- SUPPLIED DATA
- - - - - - -

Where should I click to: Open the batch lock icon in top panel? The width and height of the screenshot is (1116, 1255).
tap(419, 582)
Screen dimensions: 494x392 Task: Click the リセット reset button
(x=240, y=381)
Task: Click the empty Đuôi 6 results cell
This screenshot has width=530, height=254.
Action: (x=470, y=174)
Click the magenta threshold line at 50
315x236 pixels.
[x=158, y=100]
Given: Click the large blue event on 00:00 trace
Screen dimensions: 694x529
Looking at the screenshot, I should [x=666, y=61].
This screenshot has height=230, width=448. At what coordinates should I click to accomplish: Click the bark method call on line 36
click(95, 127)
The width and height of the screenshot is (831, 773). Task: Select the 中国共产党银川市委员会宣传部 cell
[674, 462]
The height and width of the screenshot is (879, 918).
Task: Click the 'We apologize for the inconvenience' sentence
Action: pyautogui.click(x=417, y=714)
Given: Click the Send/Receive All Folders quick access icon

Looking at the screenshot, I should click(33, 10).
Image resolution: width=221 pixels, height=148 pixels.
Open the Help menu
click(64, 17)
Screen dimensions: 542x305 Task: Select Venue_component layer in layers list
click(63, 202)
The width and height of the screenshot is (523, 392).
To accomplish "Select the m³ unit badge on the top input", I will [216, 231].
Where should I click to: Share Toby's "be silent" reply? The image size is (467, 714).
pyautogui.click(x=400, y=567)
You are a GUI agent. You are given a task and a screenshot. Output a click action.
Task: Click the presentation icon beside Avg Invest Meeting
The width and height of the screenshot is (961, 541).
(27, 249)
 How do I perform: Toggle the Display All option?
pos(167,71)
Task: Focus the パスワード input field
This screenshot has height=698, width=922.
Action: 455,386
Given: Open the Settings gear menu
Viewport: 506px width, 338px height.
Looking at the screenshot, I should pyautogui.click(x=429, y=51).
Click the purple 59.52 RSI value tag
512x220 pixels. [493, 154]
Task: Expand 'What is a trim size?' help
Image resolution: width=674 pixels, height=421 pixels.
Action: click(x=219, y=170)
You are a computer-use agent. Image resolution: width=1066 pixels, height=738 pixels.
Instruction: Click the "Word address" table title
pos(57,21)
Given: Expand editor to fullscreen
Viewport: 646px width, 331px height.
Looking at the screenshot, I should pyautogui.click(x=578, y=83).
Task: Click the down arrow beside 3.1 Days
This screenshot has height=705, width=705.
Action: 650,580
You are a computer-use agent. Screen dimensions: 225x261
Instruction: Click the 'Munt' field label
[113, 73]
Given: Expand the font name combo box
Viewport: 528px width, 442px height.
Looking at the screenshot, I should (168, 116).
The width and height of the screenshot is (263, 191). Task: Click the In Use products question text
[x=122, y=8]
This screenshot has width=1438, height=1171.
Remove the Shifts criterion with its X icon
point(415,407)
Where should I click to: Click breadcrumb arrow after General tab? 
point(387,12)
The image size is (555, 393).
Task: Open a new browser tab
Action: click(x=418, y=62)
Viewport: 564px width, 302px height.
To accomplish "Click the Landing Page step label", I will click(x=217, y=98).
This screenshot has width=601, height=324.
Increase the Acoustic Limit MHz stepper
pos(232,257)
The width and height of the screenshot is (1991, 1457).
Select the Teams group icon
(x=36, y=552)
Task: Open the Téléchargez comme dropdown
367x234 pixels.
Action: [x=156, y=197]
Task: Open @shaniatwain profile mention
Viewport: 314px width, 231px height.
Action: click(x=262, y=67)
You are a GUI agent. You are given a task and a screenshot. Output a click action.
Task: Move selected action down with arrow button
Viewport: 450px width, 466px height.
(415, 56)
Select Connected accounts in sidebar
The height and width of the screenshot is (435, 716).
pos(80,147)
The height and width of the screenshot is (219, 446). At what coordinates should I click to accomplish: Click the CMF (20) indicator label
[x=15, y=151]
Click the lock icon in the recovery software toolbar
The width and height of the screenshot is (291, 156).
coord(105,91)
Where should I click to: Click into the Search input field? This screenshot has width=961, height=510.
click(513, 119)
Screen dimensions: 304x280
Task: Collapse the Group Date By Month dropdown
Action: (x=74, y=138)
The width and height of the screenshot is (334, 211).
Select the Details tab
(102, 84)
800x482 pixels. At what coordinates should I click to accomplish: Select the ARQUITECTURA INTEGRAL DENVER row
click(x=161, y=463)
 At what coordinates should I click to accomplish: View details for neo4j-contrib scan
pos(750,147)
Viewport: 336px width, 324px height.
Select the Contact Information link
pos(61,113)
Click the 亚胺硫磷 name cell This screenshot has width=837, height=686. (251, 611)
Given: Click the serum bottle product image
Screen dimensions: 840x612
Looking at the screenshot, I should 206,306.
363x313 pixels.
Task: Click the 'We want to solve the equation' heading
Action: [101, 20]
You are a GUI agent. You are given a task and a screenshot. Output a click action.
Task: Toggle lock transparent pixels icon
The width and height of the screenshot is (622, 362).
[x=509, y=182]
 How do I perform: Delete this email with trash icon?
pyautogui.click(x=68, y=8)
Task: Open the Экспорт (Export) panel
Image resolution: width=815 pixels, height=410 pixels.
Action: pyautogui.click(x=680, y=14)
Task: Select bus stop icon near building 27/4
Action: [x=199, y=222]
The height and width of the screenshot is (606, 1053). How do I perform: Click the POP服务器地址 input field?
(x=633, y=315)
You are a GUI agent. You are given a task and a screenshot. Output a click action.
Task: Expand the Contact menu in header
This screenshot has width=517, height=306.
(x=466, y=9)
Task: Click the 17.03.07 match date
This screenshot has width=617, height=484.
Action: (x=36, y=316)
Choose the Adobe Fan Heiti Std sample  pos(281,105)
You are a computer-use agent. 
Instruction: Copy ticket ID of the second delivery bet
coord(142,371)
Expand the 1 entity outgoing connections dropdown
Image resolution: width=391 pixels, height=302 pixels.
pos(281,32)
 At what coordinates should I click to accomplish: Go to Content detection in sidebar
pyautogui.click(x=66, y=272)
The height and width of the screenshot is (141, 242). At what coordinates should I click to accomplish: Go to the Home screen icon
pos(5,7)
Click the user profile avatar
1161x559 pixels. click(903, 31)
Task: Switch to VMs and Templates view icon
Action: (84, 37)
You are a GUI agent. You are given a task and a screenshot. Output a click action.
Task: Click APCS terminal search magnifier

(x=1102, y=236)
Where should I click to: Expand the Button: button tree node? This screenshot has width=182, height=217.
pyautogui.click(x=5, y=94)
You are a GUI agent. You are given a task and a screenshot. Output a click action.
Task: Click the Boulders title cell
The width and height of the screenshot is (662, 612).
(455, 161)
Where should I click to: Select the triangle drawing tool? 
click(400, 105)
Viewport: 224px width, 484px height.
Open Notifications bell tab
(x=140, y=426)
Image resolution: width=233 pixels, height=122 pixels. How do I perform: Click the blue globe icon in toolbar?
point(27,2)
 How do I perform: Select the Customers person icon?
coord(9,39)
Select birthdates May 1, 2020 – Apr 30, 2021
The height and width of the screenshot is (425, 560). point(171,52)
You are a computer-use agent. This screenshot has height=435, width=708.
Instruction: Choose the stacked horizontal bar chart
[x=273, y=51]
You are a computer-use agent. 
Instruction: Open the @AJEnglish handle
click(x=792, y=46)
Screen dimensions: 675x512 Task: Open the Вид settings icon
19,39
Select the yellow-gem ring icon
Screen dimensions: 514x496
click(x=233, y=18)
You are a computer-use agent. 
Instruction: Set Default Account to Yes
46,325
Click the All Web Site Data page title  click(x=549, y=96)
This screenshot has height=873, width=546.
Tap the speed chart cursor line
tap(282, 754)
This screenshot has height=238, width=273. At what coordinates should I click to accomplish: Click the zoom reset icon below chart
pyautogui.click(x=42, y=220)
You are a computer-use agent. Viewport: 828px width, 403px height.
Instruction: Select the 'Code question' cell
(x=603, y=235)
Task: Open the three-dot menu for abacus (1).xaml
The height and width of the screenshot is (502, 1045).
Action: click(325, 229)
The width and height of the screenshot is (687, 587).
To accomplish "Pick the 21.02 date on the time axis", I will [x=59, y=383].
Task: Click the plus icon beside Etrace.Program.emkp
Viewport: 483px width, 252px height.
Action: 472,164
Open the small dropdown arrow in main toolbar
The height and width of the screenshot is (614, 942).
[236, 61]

- - - - - - -

- TASK INSTRUCTIONS
From the data above, output only the lines between the line containing "Select the Details tab" and the line containing "Task: Expand the Contact menu in header", inclusive, exactly as written.

- YOUR RESPONSE
Select the Details tab
(102, 84)
800x482 pixels. At what coordinates should I click to accomplish: Select the ARQUITECTURA INTEGRAL DENVER row
click(x=161, y=463)
 At what coordinates should I click to accomplish: View details for neo4j-contrib scan
pos(750,147)
Viewport: 336px width, 324px height.
Select the Contact Information link
pos(61,113)
Click the 亚胺硫磷 name cell This screenshot has width=837, height=686. (251, 611)
Given: Click the serum bottle product image
Screen dimensions: 840x612
Looking at the screenshot, I should 206,306.
363x313 pixels.
Task: Click the 'We want to solve the equation' heading
Action: [101, 20]
You are a GUI agent. You are given a task and a screenshot. Output a click action.
Task: Toggle lock transparent pixels icon
The width and height of the screenshot is (622, 362).
[x=509, y=182]
 How do I perform: Delete this email with trash icon?
pyautogui.click(x=68, y=8)
Task: Open the Экспорт (Export) panel
Image resolution: width=815 pixels, height=410 pixels.
Action: pyautogui.click(x=680, y=14)
Task: Select bus stop icon near building 27/4
Action: [x=199, y=222]
The height and width of the screenshot is (606, 1053). How do I perform: Click the POP服务器地址 input field?
(x=633, y=315)
You are a GUI agent. You are given a task and a screenshot. Output a click action.
Task: Expand the Contact menu in header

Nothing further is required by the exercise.